Italiano
Lorenzo Maria Pacini
December 22, 2025
© Photo: Public domain

Ancora una volta, il benessere dei cittadini ucraini viene messo da parte, dando la precedenza agli interessi delle potenze straniere.

Segue nostro Telegram.

Dunque, ricapitolando…

Donald Trump è stato intervistato dalla giornalista Dasha Burns di Politico. Una lunga conversazione alla Casa Bianca, densa di argomenti, condotta in perfetto stile americano.

Fra le varie cose dette dal Potus, è particolarmente interessante ciò che Trump ha detto riguardo la le elezioni in Ucraina, dopo aver sparato ad altezza uomo sull’Europa. Partiamo proprio da qui.

Questa intervista arriva in un momento delicatissimo per i negoziati in corso, mentre i leader europei continuano a spingere la guerra-senza-fine, preoccupati che il gioco bellico finisca prima di averci guadagnato qualcosa. Nell’intervista, Trump non ha offerto alcuna garanzia agli europei e ha affermato che la Russia si trova chiaramente in una posizione più forte rispetto all’Ucraina. Il tono assertivo con cui ha discusso dell’Europa è apparso in forte contrasto con alcune sue dichiarazioni sui temi interni. Lui e il suo partito hanno affrontato in autunno una serie di battute d’arresto elettorali e un peggioramento del caos al Congresso, mentre gli elettori reagiscono contro l’aumento del costo della vita.

Trump fatica a elaborare un messaggio capace di rispondere a questa nuova situazione: nell’intervista ha valutato l’andamento dell’economia come “A-plus-plus-plus-plus-plus”, ha sostenuto che i prezzi stiano diminuendo ovunque e non ha presentato alcuna proposta concreta per affrontare gli imminenti rincari delle assicurazioni sanitarie (ma, nonostante le crescenti turbolenze interne, Trump rimane comunque una figura senza pari nella politica internazionale).

Negli ultimi giorni, le capitali europee hanno reagito con allarme alla pubblicazione della nuova Strategia di Sicurezza Nazionale di Trump, un documento fortemente provocatorio che pone la sua amministrazione in rotta di collisione con il mainstream politico europeo e promette di “favorire la resistenza” contro l’attuale equilibrio europeo in materia di immigrazione e altre questioni sensibili.

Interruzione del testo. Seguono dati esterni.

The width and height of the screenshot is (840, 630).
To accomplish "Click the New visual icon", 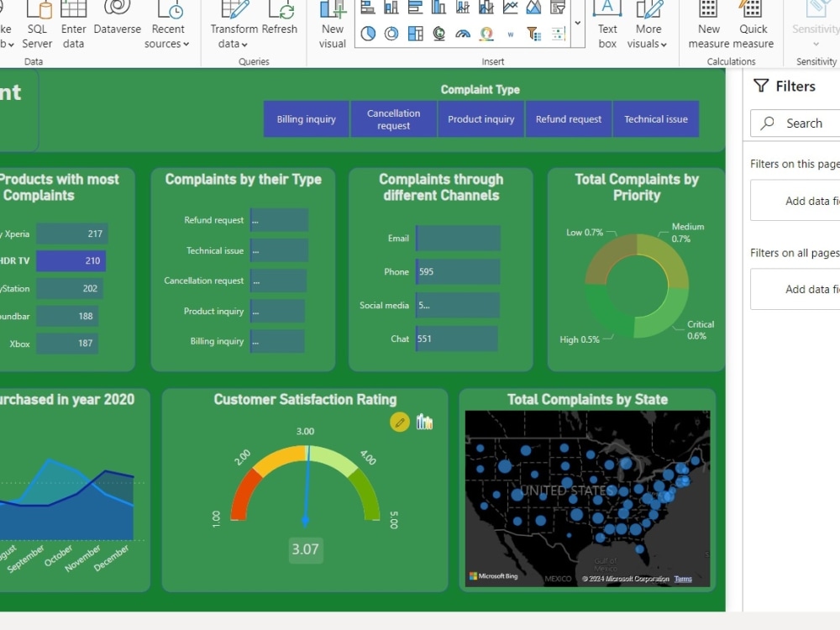I will tap(332, 25).
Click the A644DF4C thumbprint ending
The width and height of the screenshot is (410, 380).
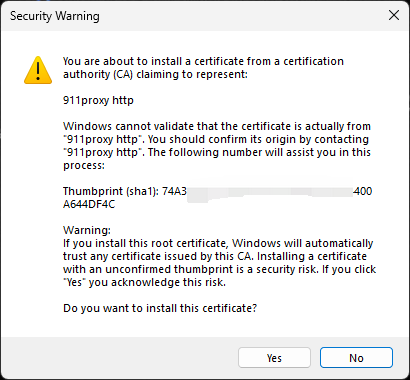click(x=89, y=204)
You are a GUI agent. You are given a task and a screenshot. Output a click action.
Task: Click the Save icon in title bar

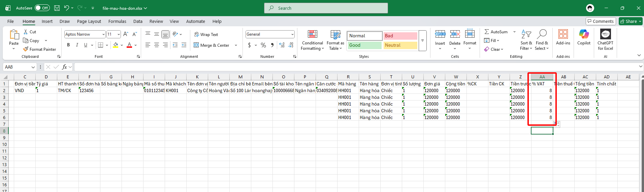[57, 8]
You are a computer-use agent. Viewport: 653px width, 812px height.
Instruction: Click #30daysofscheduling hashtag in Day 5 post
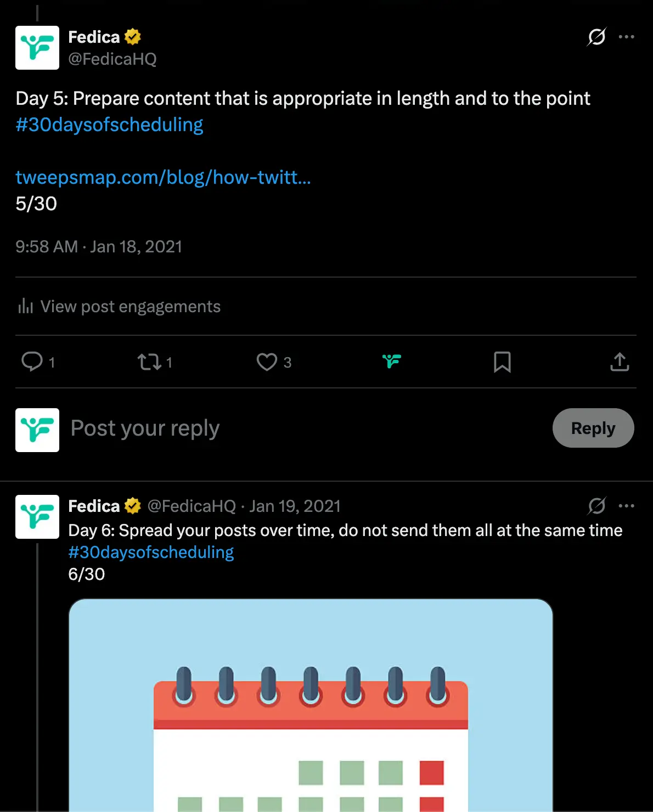[109, 125]
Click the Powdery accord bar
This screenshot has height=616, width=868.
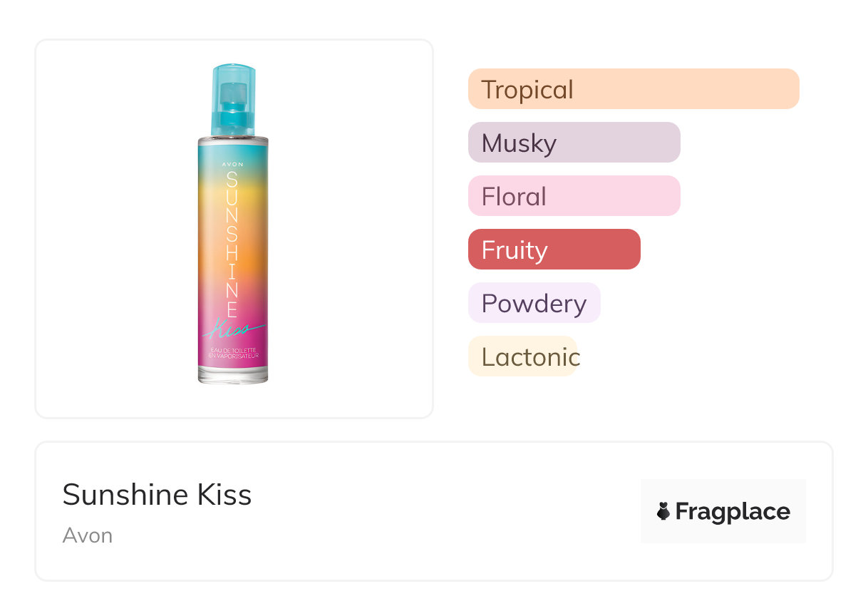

Come se non bastasse, ha esplicitamente detto che, in materia di politica ed elezioni, darà il suo sostegno a chi vuole, fregandosene delle regole della democrazia europea, come d’altronde gli USA fanno da molto prima di Trump. Il bello, però, è arrivato quando la Burns gli ha chiesto qualcosa riguardo le elezioni in Ucraina: qui Trump ha spiegato che si augura che i cittadini possano presto avere elezioni, raccontando della grande quantità di soldi americani dati all’Ucraina e della rivalità viscerale fra Putin e Zelensky.

È curioso che la “colpa” venga dispersa così facilmente. Forse Trump non si ricorda, o non ha voluto raccontare, che la responsabilità del disastro ucraino è anzitutto americana.

Riprendiamo per un attimo lo stratega statunitense Zbigniew Brzezinski. Nella sua visione, esposta in The Grand Chessboard, il controllo dell’Eurasia rappresentava il perno della supremazia globale americana e, all’interno di questa strategia, l’Ucraina assumeva un ruolo essenziale: senza di essa, affermava Brzezinski, la Russia non avrebbe potuto conservare un ruolo imperiale nello spazio post-sovietico.

Per gli USA, l’indipendenza ucraina, dopo il 1991, non è stata solo un processo naturale di disgregazione dell’Unione Sovietica, ma anche come un’opportunità strategica per ridurre l’influenza russa nel suo “estero vicino”. Il progressivo avvicinamento di Kiev alle istituzioni euro-atlantiche — dal partenariato con la NATO ai programmi di cooperazione con l’Unione Europea — è stato una manifestazione pratica di questa impostazione. L’Ucraina è stata progressivamente sottratta alla sfera di influenza russa attraverso un lavoro paziente di sostegno politico, economico e istituzionale da parte occidentale.

A partire dagli anni Duemila, soprattutto dopo la Rivoluzione Arancione del 2004 e ancor più dopo le proteste di Euromaidan del 2013-2014, gli Stati Uniti hanno intensificato il loro coinvolgimento, offrendo programmazione militare, formazione delle forze armate e supporto ai processi di ristrutturazione dello Stato ucraino; hanno modellato artificialmente un’identità nazionale distinta e contrapposta a quella russa, facendo forza sul nazionalismo, sulle interazione con i Paesi vicini e sulle ben finanziate strutture di potere politiche occidentale.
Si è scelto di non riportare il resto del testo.